Suspended ion exchange is a relatively new type of ion exchange, invented and developed by drinking water company PWN in the Netherlands. The trademark aspect of this process is that ion exchange resin gets dosed directly into the influent in suspension, followed by a filtration and a regeneration step instead of fixed bed reactors. The big advantage of this way of operating is that it can operate raw surface water, it is not prone to clogging and can operate continuously. Therefore it is much easier to implement towards the beginning of the water treatment chain, allowing it to positively impact later treatment steps.

PHREEQC is a computer program developed to do geochemical calculations. It is designed to take into account different chemical processes happening simultaneously in complex ground or water matrices.

This report is about the research done to see if the removal of natural organic matter through SIX can be simulated with a modeling program such as PHREEQC. Therefore a series of jar tests and titrations have been done to determine the relevant chemical properties of four different NOM samples, the influence of pH on ion exchange and the influence of competition between different target anions.

The counter anion exchange equivalence of NOM has shown to be varying from around 1.8 to 8. This can explain why it is observed that the adsorption of natural organic matter is almost unaffected by the presence of competing anions such as sulfate, as this high counter anion exchange equivalence suggests that NOM sits high in the anion selectivity range. Additionally, the adsorption of NOM has been constantly high over a wide pH range. This is remarkable, especially at low pH values where titrations show that the charge of NOM decrease drastically. The release of chloride by the resin does get affected by pH a lot however, although this is minimally related to the changing charge of NOM and rather by the increasing amount of bicarbonate in the system adsorbing to the resin at neutral or high pH ranges.

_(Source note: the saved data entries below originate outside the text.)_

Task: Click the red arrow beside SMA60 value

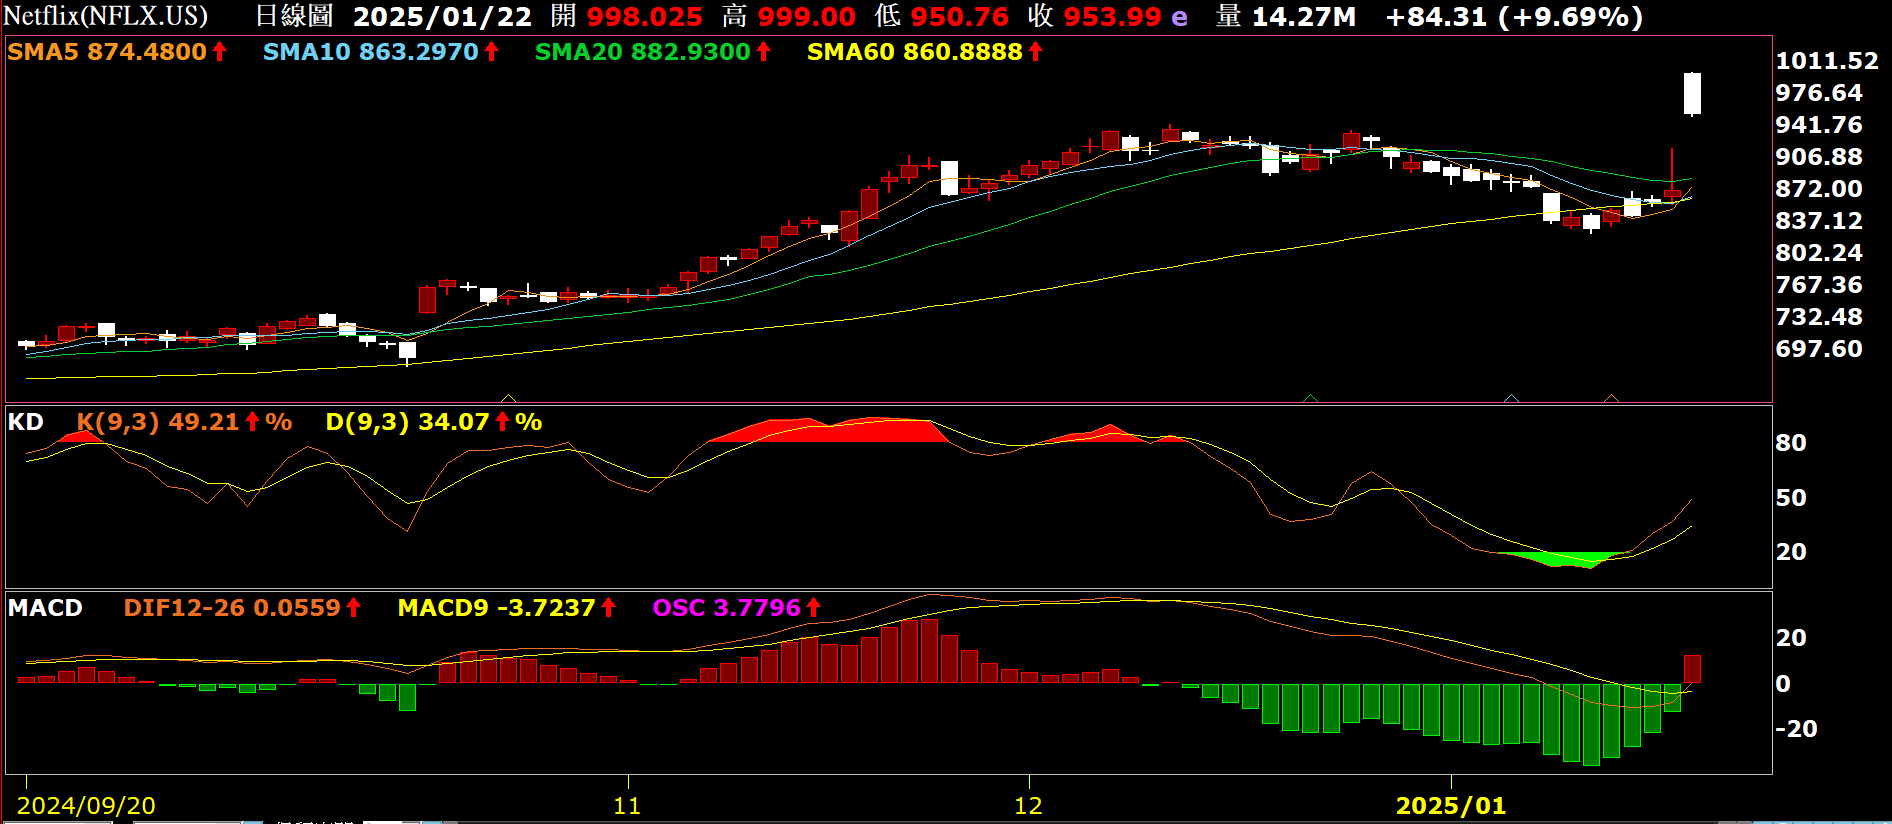Action: pos(1036,52)
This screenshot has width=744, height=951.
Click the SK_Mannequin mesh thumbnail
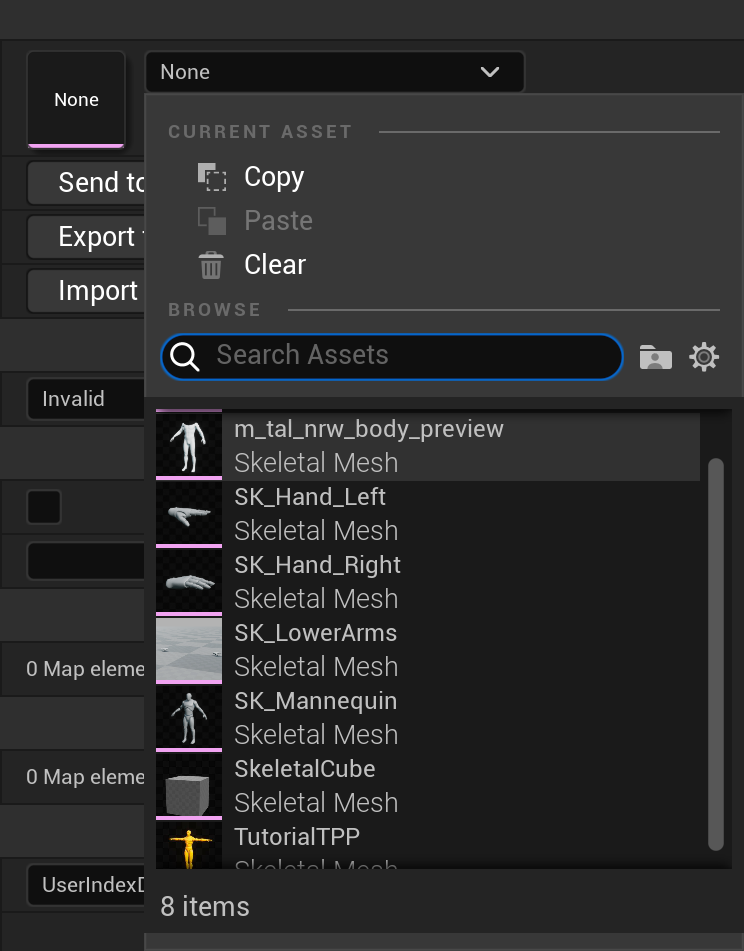point(189,718)
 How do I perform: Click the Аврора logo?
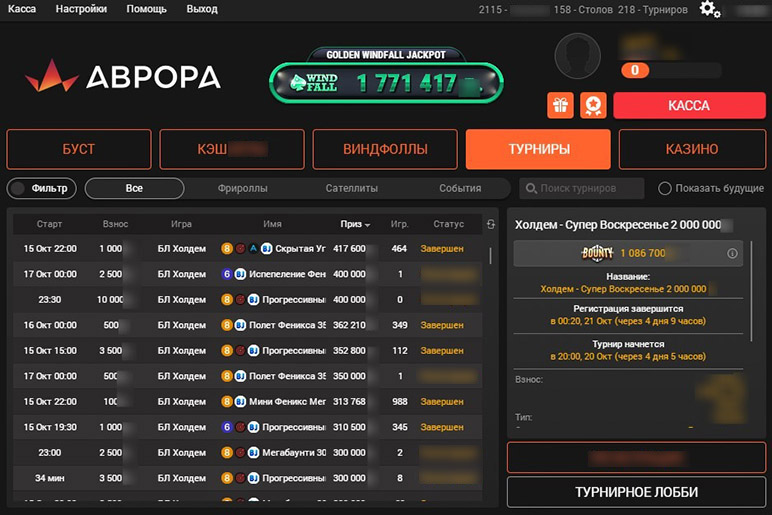[x=123, y=77]
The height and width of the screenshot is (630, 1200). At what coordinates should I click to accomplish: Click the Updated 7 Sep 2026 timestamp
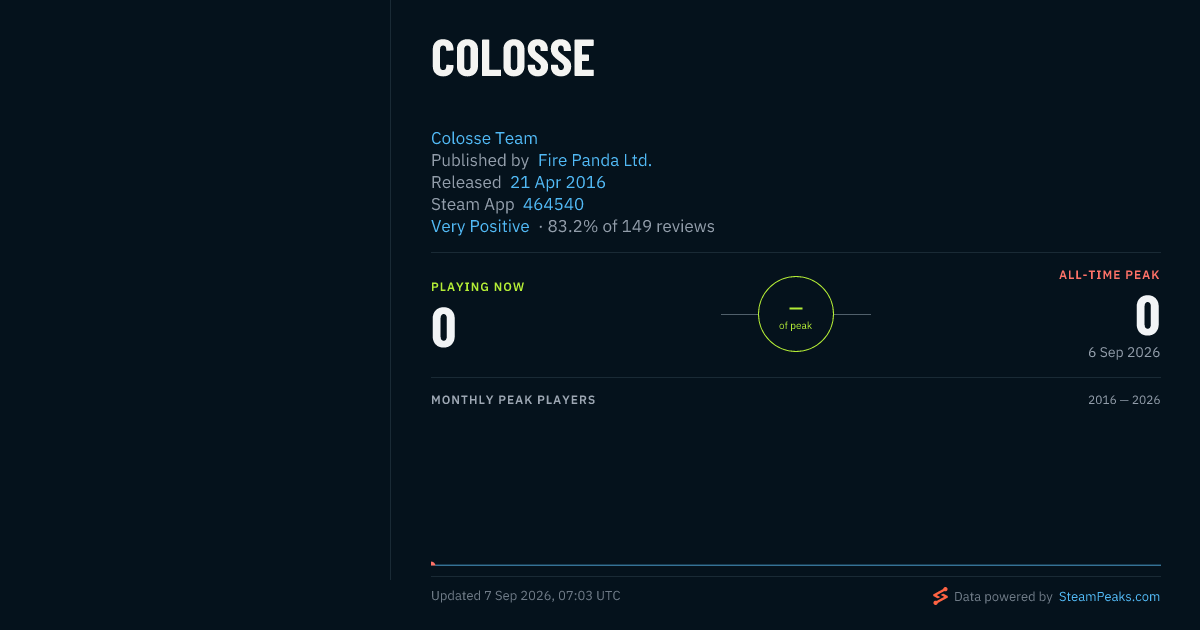526,596
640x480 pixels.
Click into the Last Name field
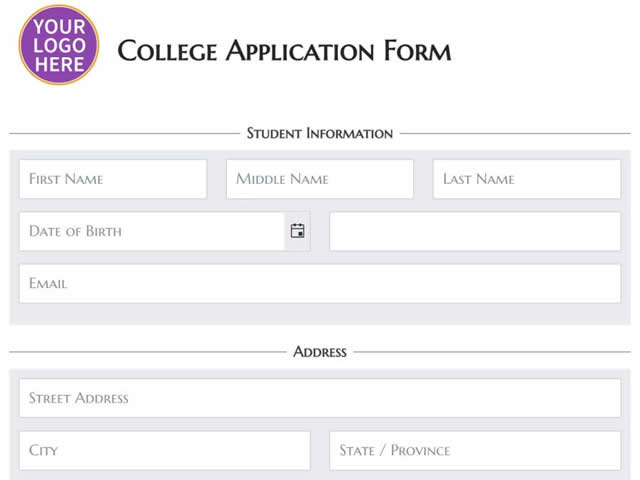click(527, 179)
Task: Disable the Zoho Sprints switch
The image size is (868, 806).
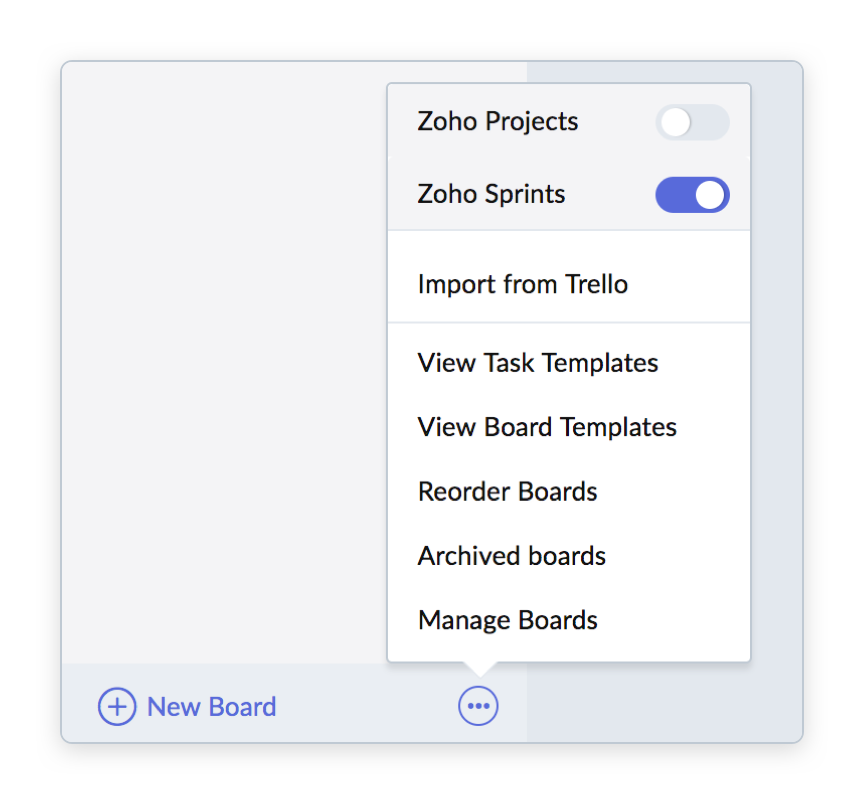Action: pos(692,194)
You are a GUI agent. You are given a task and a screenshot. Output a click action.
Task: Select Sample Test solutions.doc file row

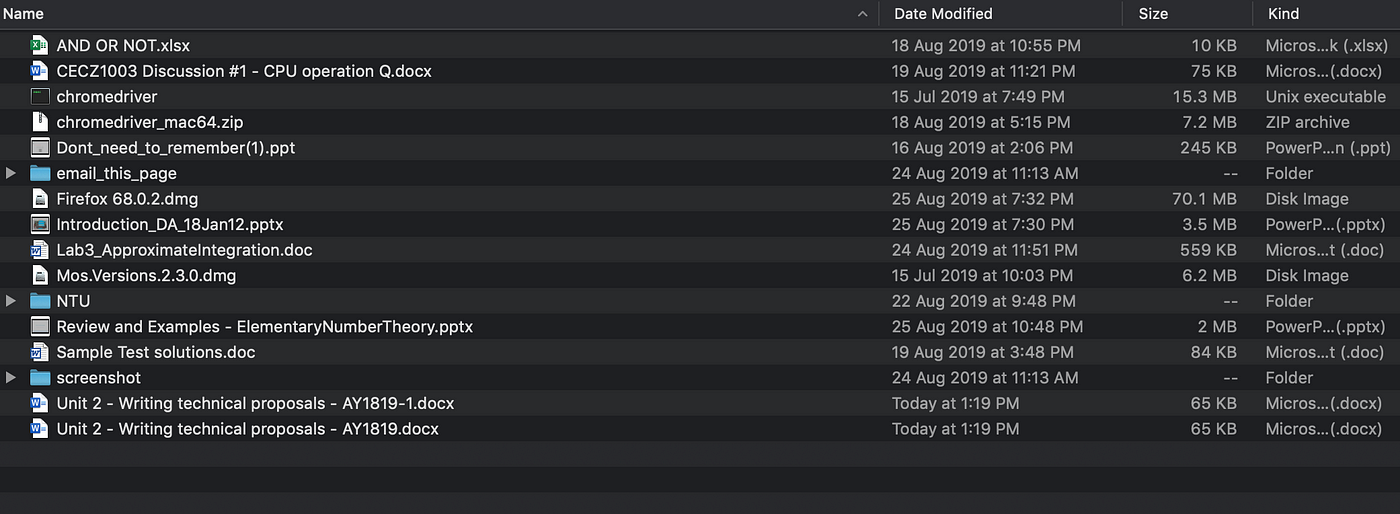tap(700, 352)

Using the equilibrium constants calculated with results from the jar tests in PHREEQC give quite accurate results when a system of two anions is simulated. When a system with more than two anions is introduced however, the program values the equilibrium constants too much, resulting in vastly underestimating the adsorption of whichever anion has the lower selectivity in the system.
NOM is currently too complex to accurately represent in a computer model compared to other, more common anions such as chloride, nitrate and sulfate. On top of that PHREEQC needs more parameters beyond exchange equilibria to properly model the exchange reactions in a model.